X

Yavaş seyahat tutkunlarının tercih edebileceği rotalar

Yolculukların daha yavaş ve bilinçli bir şekilde yapılması gerektiğini vurgulayan yavaş seyahat, hızla popülerleşen akımlar arasında yer alıyor. Bazı gezginler, hızlı seyahatleri arkalarında bırakarak sakin, keyifli ve anlamlı deneyimler yaşamak istiyorlar. İşte, bu istek tam olarak yavaş seyahat akımını somut bir şekilde gözler önüne seriyor.

Hem bedeni hem de zihni rahatlatma amacıyla yapılan yavaş seyahatler, kişisel refahla birlikte sürdürülebilirlik ilkesini de ön plana çıkartıyor. Bu anlayış, oluşturulan rotalardaki farklı doğalarla etkileşime girmeyi ve çevre dostu bir tutumla gezmeyi savunuyor. Bu nedenle, yürüyüş turları, bisiklet turları, tren yolculukları ve tekne gezileri yavaş seyahatler için sık sık tercih ediliyor. Eğer bir yolcu konumundayken her anlamda nefes aldığınızı hissetmek istiyorsanız şu anda doğru yerdesiniz! Bu yazımızda, sizler için yavaş seyahat planınıza dahil edebileceğiniz lokasyonları kaleme aldık:

Trinidad, Küba

Zamanın durduğu ülke olarak bilinen Küba’nın güney sahilinde bulunan Trinidad, yavaş seyahat tutkunlarının tercih edebileceği şehirler arasında yer alıyor. Trinidad’ın rengarenk sokakları, tarihi binaları ve zarifliğiyle göze çarpan meydanları onu listemizde ön plana çıkartıyor.

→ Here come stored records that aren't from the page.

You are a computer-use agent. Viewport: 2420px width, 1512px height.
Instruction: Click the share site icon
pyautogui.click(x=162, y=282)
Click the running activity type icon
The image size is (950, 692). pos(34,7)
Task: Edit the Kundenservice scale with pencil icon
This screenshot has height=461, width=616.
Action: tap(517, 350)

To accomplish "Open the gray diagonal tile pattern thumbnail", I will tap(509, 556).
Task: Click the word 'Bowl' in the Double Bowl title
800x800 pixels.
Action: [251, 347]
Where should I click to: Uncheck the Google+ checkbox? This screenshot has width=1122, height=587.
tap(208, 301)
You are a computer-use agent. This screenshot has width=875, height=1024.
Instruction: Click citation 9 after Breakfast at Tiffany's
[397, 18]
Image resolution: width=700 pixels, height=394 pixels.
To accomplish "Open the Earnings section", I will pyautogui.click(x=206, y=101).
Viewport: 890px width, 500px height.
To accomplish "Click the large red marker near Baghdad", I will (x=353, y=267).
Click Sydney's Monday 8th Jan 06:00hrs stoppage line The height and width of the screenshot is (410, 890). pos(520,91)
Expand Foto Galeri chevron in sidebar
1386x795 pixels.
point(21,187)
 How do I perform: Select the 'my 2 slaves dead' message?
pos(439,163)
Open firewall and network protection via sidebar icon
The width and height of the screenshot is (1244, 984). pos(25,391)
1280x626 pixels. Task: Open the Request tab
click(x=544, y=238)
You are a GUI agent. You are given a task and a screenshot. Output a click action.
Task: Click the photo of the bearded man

16. ve 17. yüzyıldan kalma koloni dönemi binalarına ev sahipliği yapan Trinidad, mimarisi ve Arnavut kaldırımlarıyla muhteşem tarihi atmosferini gözler önüne seriyor. Ayrıca, şehirdeki renkli evler, dar sokaklar ve taş döşeli meydanlar da gezginlerin zaman durmuş gibi hissetmesine yardımcı oluyor. Bu hissiyat sayesinde burada yapılan seyahatler anlam kazanıyor ve yavaş seyahat anlayışı bir yaşam stiline dönüşebiliyor. Trinidad’ın tarihi yapısına ek olarak, bu şehrin müziğin ve dans kültürünün de merkezi olduğunu belirtmek istiyoruz. Yerel müzisyenlerin Trinidad sokaklarında sergilediği performanslar sayesinde kültürel deneyimler kazanılabiliyor. Yerel müzisyenlerin canlı performansları aynı zamanda dans dersleriyle ve lokal sanat galerileriyle de destekleniyor.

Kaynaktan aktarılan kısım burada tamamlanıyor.